→ **Materials provided**
<<<<
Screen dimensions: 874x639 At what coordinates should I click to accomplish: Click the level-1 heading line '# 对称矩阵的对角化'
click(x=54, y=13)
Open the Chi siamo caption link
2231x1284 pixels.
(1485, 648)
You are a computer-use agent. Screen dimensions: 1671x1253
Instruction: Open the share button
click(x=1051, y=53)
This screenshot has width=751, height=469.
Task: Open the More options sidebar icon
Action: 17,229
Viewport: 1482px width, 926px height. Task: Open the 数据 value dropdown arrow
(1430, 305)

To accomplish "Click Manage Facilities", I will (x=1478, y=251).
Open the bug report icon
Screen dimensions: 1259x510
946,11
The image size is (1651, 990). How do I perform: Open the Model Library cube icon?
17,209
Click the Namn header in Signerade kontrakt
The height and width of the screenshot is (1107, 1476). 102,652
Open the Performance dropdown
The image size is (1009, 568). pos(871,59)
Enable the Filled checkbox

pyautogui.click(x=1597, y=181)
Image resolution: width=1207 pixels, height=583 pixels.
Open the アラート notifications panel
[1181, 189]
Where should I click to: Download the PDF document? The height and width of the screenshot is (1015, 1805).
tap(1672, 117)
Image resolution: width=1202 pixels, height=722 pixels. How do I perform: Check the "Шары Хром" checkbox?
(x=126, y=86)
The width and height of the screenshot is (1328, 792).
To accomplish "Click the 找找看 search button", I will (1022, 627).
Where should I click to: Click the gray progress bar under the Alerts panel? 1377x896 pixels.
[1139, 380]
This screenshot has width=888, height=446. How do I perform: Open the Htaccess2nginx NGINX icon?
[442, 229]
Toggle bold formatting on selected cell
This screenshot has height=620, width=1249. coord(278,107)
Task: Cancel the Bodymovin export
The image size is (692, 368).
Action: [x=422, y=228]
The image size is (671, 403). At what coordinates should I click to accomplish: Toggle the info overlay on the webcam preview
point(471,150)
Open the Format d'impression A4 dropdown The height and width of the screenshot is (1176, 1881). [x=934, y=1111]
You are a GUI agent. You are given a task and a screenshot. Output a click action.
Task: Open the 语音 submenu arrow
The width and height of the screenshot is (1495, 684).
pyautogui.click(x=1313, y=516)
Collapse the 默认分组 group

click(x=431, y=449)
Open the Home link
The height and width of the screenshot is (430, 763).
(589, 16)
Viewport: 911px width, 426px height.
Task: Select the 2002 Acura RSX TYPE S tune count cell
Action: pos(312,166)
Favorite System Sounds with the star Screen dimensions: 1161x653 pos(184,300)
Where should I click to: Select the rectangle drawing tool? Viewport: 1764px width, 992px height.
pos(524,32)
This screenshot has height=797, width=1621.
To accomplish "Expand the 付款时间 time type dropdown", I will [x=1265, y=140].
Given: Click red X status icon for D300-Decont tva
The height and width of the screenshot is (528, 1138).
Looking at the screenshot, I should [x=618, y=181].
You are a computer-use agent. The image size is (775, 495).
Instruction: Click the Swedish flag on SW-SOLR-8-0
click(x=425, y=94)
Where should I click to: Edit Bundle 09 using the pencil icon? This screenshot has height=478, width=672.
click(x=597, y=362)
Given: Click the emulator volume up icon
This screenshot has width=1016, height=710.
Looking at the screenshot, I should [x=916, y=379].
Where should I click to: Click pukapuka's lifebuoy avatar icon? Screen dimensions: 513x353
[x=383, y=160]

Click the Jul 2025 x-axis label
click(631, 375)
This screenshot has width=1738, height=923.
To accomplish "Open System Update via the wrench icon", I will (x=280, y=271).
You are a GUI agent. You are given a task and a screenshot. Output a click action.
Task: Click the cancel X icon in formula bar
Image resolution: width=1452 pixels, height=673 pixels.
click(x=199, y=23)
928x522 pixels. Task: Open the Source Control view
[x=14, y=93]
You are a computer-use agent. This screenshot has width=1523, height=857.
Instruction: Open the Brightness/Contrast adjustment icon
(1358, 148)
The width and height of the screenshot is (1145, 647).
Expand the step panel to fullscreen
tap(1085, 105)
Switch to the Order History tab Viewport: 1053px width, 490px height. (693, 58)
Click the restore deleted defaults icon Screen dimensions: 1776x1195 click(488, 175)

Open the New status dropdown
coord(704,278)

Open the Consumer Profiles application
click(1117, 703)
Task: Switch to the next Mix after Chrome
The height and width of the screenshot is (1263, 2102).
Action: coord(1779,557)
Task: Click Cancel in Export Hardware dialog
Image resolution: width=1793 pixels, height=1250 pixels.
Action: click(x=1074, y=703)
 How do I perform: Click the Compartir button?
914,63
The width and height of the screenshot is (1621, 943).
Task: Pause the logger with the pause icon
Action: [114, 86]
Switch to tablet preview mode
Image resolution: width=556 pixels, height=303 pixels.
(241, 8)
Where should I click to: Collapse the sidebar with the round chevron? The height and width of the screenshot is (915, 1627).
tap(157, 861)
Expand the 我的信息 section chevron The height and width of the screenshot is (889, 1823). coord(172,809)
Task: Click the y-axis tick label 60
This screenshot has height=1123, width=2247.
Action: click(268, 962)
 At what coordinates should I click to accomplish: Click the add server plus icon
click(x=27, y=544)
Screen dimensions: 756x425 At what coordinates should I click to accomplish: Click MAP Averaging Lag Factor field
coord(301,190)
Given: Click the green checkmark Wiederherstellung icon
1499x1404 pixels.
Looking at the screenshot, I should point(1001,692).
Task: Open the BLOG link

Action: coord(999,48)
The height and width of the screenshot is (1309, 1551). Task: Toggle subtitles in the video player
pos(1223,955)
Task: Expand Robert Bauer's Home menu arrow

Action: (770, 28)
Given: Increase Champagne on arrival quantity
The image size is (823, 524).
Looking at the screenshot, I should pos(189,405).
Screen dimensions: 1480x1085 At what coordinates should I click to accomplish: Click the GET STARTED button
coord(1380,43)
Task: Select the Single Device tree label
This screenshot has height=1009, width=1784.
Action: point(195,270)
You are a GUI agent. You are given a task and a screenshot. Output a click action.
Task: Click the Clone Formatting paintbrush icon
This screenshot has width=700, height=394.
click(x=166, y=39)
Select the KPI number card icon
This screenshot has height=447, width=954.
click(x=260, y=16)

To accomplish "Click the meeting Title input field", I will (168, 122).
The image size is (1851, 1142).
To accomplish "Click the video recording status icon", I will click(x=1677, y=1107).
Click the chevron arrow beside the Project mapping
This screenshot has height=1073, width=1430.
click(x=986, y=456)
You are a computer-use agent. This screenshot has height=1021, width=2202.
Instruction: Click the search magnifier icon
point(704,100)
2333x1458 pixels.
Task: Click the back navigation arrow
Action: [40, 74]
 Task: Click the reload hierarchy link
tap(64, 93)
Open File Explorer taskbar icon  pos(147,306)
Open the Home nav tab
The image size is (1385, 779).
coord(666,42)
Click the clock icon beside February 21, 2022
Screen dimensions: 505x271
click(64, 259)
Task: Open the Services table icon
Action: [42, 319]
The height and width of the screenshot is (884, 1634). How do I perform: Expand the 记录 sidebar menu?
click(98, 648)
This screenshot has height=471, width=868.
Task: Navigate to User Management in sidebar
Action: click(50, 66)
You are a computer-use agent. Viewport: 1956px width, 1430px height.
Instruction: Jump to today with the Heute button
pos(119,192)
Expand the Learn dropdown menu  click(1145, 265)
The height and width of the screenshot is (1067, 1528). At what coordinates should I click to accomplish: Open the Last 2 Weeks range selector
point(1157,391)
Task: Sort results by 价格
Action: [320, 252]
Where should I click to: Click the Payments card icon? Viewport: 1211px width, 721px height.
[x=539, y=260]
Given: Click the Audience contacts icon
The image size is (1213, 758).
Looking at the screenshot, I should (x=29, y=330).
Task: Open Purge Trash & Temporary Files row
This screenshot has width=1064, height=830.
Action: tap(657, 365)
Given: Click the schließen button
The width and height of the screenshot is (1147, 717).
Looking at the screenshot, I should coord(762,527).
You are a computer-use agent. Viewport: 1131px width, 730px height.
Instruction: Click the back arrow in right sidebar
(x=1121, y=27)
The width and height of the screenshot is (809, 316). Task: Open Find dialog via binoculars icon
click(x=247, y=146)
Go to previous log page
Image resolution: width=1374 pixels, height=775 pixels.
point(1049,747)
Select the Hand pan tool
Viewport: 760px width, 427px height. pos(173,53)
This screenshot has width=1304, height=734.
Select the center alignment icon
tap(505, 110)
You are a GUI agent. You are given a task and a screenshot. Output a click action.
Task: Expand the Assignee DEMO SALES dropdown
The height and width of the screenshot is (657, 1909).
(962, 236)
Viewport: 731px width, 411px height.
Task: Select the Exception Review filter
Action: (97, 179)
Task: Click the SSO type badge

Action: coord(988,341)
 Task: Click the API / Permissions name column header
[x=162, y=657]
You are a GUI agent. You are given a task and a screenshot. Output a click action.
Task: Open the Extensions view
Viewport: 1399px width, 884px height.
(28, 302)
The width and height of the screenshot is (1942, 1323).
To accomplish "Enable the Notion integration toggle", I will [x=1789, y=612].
>>>>
→ **Instructions for the task**
A copy of each line in the data above that holds the string "Switch" is needed.

→ **Answer box**
Switch to the Order History tab Viewport: 1053px width, 490px height. (693, 58)
Task: Switch to the next Mix after Chrome
Switch to tablet preview mode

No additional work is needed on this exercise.